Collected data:
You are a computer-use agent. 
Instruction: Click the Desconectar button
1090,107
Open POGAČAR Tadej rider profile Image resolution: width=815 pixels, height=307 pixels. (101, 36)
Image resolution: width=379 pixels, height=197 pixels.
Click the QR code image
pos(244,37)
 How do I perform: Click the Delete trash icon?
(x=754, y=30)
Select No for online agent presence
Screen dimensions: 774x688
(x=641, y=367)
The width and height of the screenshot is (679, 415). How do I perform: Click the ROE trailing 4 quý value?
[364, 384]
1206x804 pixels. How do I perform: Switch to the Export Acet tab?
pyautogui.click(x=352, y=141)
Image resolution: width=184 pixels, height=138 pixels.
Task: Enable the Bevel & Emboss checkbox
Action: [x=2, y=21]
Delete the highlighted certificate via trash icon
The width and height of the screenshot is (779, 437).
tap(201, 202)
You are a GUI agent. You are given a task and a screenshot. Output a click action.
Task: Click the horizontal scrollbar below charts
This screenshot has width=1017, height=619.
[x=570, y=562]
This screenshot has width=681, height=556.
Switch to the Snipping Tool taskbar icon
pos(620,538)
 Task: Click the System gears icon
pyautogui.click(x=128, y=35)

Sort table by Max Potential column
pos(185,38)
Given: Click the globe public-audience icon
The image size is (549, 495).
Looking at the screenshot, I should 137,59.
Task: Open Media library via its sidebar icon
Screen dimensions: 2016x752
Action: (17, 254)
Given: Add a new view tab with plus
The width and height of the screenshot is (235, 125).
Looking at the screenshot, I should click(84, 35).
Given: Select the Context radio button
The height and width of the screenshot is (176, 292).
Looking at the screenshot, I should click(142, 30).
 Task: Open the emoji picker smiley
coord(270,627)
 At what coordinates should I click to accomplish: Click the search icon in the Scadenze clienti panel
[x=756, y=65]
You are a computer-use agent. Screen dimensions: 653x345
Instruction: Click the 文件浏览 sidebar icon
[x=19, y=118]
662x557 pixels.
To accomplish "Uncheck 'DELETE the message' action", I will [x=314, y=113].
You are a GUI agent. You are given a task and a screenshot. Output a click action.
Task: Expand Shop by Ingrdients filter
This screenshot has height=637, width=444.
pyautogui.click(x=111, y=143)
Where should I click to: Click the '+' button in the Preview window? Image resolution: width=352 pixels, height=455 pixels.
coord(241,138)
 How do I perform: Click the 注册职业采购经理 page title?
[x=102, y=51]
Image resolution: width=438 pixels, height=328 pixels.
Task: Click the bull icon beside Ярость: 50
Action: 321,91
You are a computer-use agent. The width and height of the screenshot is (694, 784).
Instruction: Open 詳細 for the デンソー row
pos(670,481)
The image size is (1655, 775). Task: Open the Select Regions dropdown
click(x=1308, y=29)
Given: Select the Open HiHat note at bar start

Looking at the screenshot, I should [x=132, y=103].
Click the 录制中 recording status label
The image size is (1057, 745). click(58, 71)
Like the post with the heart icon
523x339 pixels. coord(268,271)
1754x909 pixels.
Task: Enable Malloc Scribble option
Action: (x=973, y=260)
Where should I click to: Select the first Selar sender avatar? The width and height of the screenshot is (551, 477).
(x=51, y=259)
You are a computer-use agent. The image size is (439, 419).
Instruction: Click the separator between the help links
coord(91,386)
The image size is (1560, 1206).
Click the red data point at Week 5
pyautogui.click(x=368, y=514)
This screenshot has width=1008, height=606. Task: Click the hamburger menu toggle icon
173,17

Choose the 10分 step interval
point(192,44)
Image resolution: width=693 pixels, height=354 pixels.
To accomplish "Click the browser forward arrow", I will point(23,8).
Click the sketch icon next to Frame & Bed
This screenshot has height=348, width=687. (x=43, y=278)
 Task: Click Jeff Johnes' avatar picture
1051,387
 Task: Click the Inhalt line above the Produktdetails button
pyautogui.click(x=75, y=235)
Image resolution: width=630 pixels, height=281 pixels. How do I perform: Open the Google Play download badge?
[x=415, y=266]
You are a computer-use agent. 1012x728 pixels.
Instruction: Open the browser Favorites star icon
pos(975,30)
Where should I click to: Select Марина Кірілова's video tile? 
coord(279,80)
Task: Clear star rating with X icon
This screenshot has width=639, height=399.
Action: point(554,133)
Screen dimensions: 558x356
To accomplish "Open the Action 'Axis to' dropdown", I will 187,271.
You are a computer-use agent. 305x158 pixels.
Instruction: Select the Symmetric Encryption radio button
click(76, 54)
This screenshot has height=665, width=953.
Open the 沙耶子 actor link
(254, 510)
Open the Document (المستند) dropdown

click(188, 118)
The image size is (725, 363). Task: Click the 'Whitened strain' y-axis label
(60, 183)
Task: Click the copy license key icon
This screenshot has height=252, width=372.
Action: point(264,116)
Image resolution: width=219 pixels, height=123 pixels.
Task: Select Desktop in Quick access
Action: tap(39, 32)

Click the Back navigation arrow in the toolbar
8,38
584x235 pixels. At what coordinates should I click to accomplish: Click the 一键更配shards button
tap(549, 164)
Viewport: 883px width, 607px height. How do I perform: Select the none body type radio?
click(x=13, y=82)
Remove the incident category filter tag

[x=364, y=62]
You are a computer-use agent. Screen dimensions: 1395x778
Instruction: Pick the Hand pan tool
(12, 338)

AIM OF THE EXERCISE: Nothing should appear in the answer except the lines above from the line with "Open the 沙耶子 actor link" through the line with "Task: Click the copy license key icon", both included, written out exactly.

SOLUTION FOR THIS EXERCISE:
Open the 沙耶子 actor link
(254, 510)
Open the Document (المستند) dropdown

click(188, 118)
The image size is (725, 363). Task: Click the 'Whitened strain' y-axis label
(60, 183)
Task: Click the copy license key icon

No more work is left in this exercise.